Dabei gilt: Weder Ransomware-Angriffe noch DDoS-Attacken haben mit der E-Voting-Technologie direkt zu tun. Wenn solche Angriffe aber gehäuft vorkommen, hat dies Folgen. Das ist die Überzeugung von IT-Unternehmer Franz Grüter. Er sagt: «Auch wenn dieser Vorfall keinen direkten Zusammenhang mit dem E-Voting System hat, so sinkt doch mit jedem weiteren Cybervorfall das Vertrauen in die Sicherheit staatlicher IT-Systeme.»

«Zweifelhaftes Sicherheitsdenken»

Für Grüter werfen die Vorkommnisse ein «zweifelhaftes Licht auf das Sicherheitsdenken des Bundes». Grüter ist Nationalrat der SVP und steht dem E-Voting skeptisch gegenüber. Er sagt: «Dem Bürger sind die Details eines Diebstahls egal. Er muss sich einfach darauf verlassen können, dass seine Daten beim Staat in Sicherheit sind.»  

Grüter bezeichnet den Vorfall darum als gravierend und weist darauf hin, dass ein käuflicher Datensatz mit allen Adressen der Auslandschweizer:innen gerade in einem Wahljahr einen Wert darstellt. «Jemand könnte damit sehr gezielt Wahlwerbung machen.»
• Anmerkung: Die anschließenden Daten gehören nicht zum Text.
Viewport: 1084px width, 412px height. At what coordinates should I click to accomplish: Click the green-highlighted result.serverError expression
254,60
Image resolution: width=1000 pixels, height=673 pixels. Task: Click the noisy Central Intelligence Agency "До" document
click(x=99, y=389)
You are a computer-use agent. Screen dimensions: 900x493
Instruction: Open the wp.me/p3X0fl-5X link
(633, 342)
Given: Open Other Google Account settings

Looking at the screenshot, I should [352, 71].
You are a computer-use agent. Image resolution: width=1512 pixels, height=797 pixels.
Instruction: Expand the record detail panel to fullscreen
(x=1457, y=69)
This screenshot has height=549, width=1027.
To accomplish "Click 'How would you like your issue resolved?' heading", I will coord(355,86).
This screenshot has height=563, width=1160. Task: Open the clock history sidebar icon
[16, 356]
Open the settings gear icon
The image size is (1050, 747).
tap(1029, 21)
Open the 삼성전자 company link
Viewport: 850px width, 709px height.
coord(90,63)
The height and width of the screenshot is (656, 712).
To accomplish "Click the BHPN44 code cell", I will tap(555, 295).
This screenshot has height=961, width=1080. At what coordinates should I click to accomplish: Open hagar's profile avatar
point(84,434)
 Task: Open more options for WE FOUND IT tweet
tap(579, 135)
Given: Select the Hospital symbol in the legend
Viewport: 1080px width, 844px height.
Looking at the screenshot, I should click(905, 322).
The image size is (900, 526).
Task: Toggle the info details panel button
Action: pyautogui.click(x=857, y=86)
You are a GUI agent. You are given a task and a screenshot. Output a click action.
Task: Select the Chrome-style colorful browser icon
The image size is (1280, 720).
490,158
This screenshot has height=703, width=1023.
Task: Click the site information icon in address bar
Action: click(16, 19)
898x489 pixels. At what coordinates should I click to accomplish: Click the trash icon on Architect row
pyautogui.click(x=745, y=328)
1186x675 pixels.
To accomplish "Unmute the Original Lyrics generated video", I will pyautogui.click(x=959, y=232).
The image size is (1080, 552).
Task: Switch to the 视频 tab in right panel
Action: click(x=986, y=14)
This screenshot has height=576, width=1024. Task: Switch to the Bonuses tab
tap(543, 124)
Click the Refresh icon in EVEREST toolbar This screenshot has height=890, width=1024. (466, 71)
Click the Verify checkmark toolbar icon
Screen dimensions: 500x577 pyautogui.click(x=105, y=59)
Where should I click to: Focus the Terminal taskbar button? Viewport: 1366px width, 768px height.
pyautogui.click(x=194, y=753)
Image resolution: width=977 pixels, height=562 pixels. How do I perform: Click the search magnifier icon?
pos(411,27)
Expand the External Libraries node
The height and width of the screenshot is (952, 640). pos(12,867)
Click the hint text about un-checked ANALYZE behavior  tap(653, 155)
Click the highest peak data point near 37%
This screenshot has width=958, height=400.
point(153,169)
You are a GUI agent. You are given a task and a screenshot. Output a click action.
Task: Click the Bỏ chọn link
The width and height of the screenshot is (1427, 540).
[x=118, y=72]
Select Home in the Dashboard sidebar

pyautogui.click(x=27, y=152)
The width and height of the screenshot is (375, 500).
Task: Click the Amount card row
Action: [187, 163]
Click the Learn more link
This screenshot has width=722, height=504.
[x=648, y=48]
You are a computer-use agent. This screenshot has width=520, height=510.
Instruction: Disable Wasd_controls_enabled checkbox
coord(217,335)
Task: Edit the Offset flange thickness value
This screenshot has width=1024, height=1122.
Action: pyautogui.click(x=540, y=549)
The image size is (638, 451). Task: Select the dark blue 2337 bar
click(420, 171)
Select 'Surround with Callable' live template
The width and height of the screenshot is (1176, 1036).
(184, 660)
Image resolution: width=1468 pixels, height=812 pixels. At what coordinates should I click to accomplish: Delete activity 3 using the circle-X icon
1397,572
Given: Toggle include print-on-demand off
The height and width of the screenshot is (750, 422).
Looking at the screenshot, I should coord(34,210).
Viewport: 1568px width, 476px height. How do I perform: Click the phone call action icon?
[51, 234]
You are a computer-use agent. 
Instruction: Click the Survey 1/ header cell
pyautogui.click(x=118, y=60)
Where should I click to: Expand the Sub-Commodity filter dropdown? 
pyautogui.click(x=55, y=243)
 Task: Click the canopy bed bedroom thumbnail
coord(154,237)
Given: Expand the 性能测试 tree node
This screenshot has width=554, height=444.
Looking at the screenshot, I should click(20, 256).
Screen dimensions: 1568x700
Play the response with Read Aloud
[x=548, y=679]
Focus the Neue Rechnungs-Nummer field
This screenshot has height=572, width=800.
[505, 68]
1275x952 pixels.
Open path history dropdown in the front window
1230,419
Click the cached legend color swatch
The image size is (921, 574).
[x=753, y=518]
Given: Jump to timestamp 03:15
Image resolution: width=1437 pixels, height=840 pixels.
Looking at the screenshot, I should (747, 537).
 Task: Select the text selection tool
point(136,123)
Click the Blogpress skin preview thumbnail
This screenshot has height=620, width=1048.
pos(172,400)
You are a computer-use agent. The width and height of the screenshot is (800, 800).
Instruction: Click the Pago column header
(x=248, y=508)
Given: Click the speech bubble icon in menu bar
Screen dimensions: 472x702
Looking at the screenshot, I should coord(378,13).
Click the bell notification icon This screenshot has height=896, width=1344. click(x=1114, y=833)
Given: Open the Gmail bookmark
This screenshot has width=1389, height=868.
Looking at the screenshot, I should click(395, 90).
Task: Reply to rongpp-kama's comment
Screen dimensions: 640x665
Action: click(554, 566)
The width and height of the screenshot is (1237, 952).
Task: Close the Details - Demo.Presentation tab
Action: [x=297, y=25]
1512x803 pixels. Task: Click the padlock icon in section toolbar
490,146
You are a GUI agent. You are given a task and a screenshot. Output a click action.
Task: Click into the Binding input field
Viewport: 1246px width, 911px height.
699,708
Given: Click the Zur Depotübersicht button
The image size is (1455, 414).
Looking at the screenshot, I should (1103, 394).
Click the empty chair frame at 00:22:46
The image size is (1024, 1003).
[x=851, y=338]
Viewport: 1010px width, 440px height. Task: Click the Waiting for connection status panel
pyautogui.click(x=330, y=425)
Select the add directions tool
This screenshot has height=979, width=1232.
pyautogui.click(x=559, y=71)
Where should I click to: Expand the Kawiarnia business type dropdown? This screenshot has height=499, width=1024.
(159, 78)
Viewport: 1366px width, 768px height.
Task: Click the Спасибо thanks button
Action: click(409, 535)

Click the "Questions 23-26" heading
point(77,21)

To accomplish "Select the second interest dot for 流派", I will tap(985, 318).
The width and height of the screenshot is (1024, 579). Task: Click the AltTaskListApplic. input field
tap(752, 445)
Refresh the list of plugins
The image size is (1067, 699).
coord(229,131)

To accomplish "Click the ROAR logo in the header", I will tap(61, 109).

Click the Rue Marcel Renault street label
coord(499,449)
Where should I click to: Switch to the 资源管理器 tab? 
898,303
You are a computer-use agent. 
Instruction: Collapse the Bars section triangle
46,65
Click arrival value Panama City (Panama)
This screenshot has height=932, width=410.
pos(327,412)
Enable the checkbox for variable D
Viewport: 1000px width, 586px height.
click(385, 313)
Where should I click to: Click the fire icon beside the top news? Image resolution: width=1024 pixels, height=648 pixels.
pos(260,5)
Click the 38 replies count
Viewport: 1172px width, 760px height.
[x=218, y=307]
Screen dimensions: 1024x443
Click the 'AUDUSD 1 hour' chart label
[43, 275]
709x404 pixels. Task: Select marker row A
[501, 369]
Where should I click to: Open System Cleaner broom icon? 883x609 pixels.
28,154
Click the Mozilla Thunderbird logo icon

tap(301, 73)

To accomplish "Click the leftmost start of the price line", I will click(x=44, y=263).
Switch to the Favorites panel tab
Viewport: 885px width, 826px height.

Das EDA schreibt, es habe «keine Kenntnis davon, ob die Daten gegenwärtig im Darknet angeboten werden».

Dass der «Schweizer-Revue»-Datenklau die Debatte um ein Schweizer E-Voting negativ prägen werde, glaubt IT-Fachjournalist Reto Vogt hingegen nicht. «Bei beidem geht es zwar um Auslandschweizer», sagt er, «aber damit endet es auch schon mit der Gemeinsamkeit.»

Nicht zu unterschätzen bleibt indes die Psychologie. Die Auslandschweizer:innen bilden nicht nur die grösste Lobby für E-Voting und E-Government, sondern auch die leidenschaftlichste. Diese Begeisterung dürfte zumindest einen Dämpfer abgekriegt haben, denn die Mehrheit von ihnen sind jetzt zu Opfern geworden.